Andrea D'Attero
Andrea D'Attero

Reputation: 65

Get web vitals of website using puppeteer and web-vitals in NextJS

I am building a simple tool in NextJS that given a URL executes puppeteer and returns the web vitals however when doing so I can't retrieve the results it doesn't print anything, what could be the reason for this?

const browser = await puppeteer.launch({ headless: false,  });
const website = await browser.newPage();

await website.goto(request.url, {waitUntil: 'networkidle0'});

// inject the web vitals library into the page
await website.addScriptTag({url: 'https://unpkg.com/web-vitals@2/dist/web-vitals.umd.js'});

// listen for web vitals metrics from the page
website.exposeFunction('onReport', ({name, value}: any) => {
    console.log(`${name}: ${value}`);
});

const onReport = (data: any) => {
    console.log(data);
}

await website.evaluate(() => {
    webVitals.getCLS(console.log);
    webVitals.getFID(console.log);
    webVitals.getLCP(console.log);
    webVitals.getTTFB(console.log);
    webVitals.getFCP(console.log);
});

await browser.close();

Upvotes: 0

Views: 730

Answers (1)

Barry Pollard
Barry Pollard

Reputation: 46040

The web-vitals script depends on performance observers that may not fire immediately.
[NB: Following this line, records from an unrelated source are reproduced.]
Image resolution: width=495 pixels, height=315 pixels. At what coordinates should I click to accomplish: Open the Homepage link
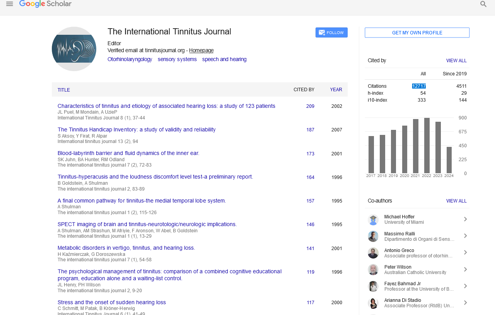click(201, 50)
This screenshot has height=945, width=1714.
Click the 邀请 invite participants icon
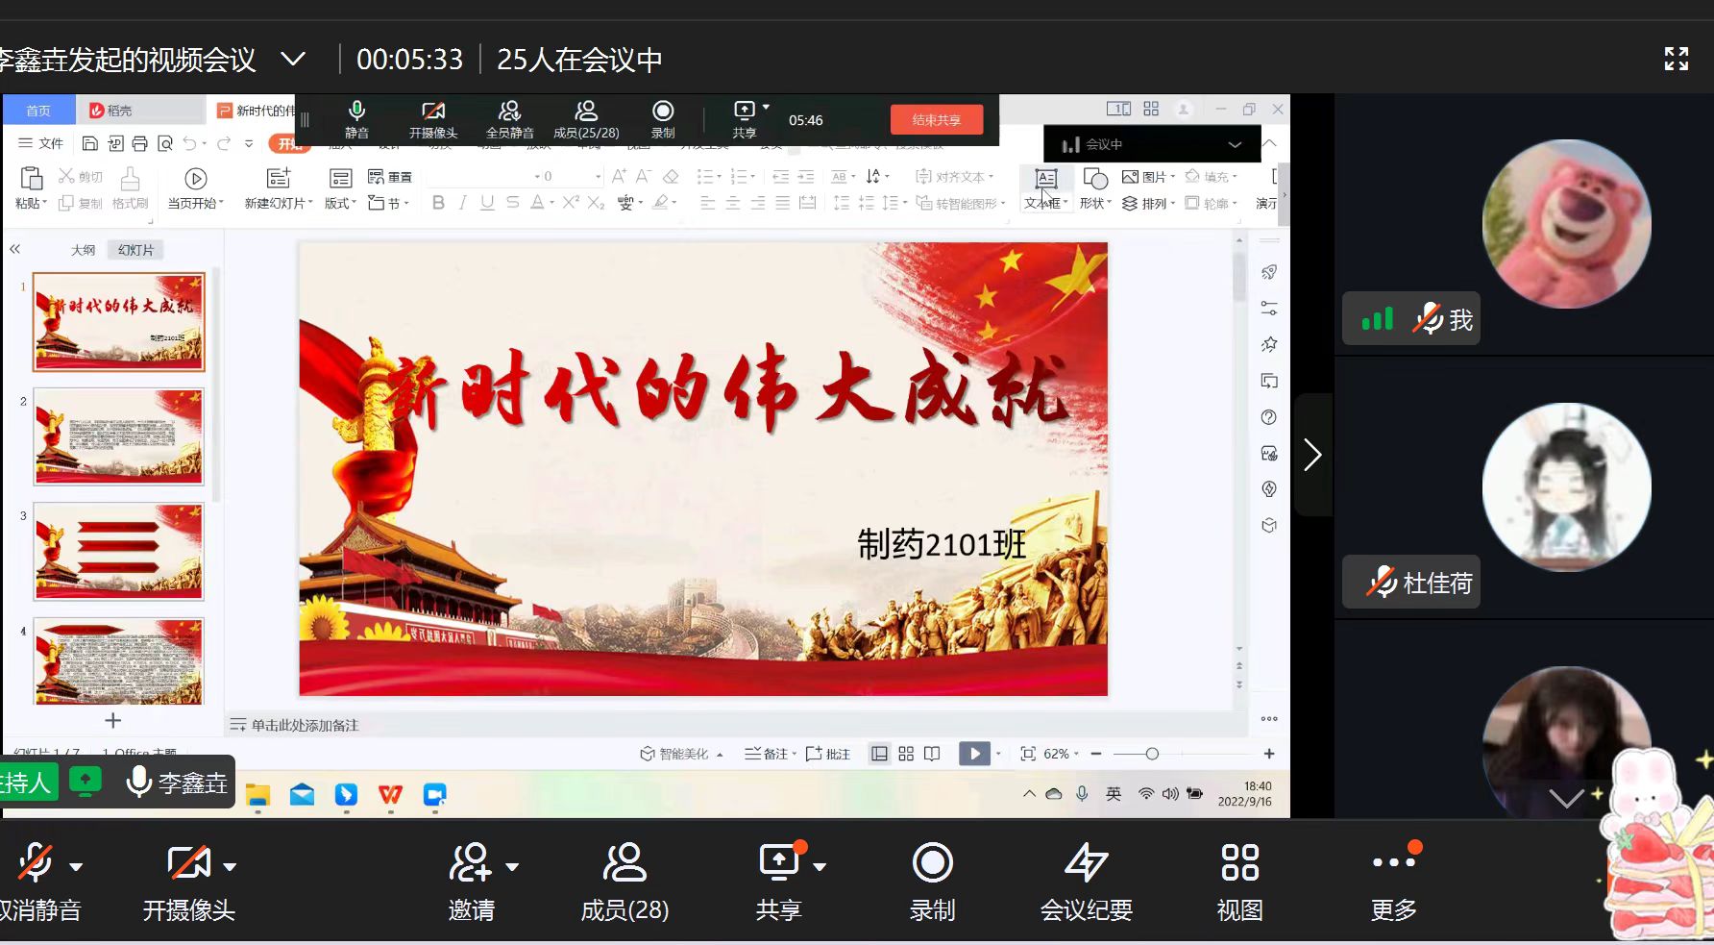(x=470, y=863)
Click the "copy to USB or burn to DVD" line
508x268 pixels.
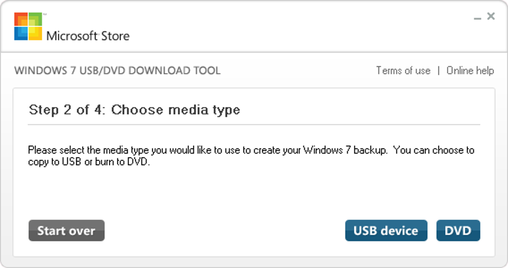[x=89, y=162]
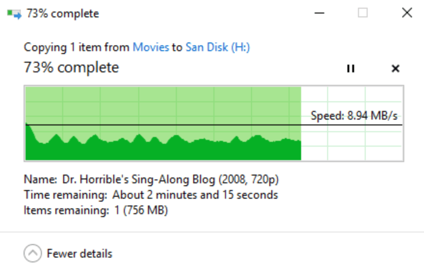Viewport: 424px width, 273px height.
Task: Click the Dr. Horrible's Sing-Along Blog file name
Action: pos(171,180)
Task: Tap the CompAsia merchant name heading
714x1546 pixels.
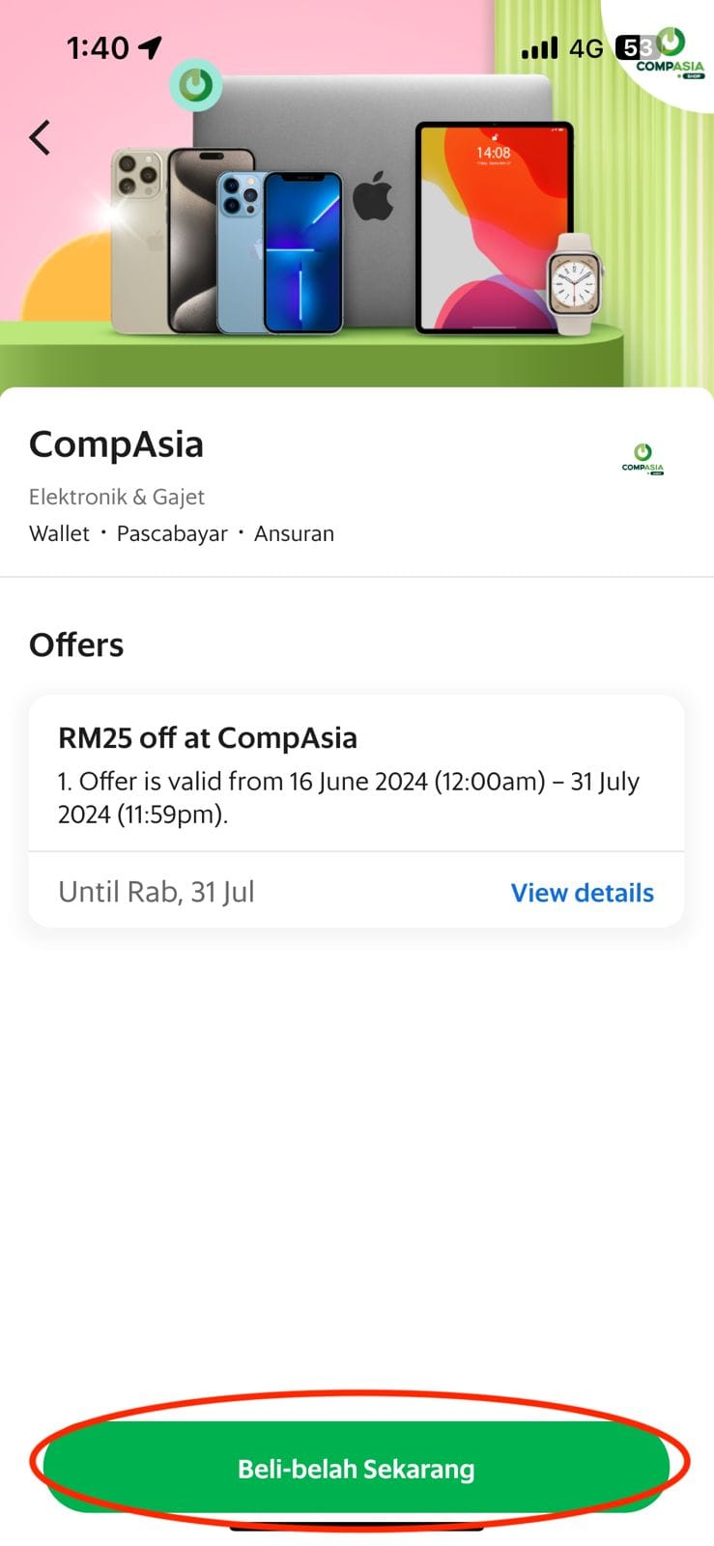Action: (x=116, y=444)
In particular LCP is not finalised until there is an interaction on the page, and CLS is not finalised until the end of the page load.

You do use await website.evaluate(()... but that only "awaits" for the setting up of the performance observers. You then immediately close the page.

I would suggest navigating to another page, or moving the page to hidden, rather than calling await browser.close(); immediately afterwards and you may see these being called. This incidentally is what the web-vitals library does itself for it's tests as you can see in the LCP tests or the CLS tests.